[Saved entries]
[Start of section]
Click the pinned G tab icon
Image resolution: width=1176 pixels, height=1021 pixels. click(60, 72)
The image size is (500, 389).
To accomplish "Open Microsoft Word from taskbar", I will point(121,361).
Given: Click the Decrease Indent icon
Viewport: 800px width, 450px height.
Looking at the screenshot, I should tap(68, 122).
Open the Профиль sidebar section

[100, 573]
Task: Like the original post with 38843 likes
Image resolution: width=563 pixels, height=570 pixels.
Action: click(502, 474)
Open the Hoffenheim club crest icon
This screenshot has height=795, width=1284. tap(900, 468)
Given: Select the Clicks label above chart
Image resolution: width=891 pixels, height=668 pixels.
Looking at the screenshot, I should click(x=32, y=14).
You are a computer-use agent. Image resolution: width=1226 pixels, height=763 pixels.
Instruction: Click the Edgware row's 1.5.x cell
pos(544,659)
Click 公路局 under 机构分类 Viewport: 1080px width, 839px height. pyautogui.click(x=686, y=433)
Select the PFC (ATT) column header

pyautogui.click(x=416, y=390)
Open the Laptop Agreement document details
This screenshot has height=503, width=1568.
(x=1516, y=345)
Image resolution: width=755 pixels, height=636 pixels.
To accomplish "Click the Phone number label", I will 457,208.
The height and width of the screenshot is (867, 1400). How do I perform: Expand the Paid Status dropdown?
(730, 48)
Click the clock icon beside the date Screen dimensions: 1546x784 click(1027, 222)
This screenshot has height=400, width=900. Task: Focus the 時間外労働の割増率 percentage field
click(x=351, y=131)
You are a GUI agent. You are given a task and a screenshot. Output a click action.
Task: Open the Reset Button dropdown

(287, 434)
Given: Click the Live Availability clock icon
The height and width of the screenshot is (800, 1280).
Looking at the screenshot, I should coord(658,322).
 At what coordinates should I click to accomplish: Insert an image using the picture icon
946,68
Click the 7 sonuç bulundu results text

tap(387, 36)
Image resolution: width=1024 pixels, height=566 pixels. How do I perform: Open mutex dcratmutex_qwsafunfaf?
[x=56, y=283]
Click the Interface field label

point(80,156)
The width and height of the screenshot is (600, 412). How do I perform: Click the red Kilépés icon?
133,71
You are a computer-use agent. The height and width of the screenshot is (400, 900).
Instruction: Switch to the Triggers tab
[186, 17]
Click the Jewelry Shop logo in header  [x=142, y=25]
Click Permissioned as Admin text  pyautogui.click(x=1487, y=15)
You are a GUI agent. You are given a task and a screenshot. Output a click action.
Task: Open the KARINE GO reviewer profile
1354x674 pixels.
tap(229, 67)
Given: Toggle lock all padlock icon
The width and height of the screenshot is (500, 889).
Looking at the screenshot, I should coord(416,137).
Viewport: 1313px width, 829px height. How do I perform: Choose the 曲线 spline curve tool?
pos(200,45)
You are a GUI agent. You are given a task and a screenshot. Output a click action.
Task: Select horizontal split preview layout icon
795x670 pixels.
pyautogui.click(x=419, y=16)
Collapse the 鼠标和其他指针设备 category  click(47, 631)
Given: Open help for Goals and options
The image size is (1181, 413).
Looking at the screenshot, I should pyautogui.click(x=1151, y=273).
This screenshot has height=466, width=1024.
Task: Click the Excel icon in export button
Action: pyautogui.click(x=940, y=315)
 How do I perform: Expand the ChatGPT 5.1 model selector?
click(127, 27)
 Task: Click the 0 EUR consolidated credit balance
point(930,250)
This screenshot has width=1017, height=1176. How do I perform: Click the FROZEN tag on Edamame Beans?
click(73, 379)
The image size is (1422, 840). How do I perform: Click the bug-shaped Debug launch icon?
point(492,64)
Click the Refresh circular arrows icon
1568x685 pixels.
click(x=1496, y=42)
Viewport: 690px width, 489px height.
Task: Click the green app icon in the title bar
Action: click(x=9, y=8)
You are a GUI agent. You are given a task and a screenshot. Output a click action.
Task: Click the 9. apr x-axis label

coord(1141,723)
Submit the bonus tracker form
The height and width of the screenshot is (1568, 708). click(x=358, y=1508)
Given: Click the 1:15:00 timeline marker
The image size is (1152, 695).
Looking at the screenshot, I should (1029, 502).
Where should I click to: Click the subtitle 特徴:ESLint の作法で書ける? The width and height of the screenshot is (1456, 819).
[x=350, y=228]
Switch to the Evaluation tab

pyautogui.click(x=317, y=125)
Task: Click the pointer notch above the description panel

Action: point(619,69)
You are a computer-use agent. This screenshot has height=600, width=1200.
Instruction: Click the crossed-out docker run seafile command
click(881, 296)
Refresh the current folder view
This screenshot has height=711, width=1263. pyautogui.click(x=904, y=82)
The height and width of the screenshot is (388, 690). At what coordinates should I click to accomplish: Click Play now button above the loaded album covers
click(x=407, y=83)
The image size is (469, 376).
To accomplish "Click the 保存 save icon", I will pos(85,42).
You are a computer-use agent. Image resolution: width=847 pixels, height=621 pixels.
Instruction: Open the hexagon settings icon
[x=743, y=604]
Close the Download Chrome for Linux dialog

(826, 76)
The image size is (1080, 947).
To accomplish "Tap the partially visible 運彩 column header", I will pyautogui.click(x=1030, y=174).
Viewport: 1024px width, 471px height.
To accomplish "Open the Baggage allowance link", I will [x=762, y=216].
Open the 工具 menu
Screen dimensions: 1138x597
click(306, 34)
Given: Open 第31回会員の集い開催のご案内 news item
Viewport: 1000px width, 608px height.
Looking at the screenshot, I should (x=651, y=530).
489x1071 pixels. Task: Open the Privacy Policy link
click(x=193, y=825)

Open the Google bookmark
[End of section]
Repeat each line of the data above, exactly as it appears, from the first through the line that contains "Click 公路局 under".

- Solved problem
Click the pinned G tab icon
Image resolution: width=1176 pixels, height=1021 pixels. click(60, 72)
The image size is (500, 389).
To accomplish "Open Microsoft Word from taskbar", I will point(121,361).
Given: Click the Decrease Indent icon
Viewport: 800px width, 450px height.
Looking at the screenshot, I should tap(68, 122).
Open the Профиль sidebar section

[100, 573]
Task: Like the original post with 38843 likes
Image resolution: width=563 pixels, height=570 pixels.
Action: click(502, 474)
Open the Hoffenheim club crest icon
This screenshot has height=795, width=1284. tap(900, 468)
Given: Select the Clicks label above chart
Image resolution: width=891 pixels, height=668 pixels.
Looking at the screenshot, I should click(x=32, y=14).
You are a computer-use agent. Image resolution: width=1226 pixels, height=763 pixels.
Instruction: Click the Edgware row's 1.5.x cell
pos(544,659)
Click 公路局 under 机构分类 Viewport: 1080px width, 839px height. pyautogui.click(x=686, y=433)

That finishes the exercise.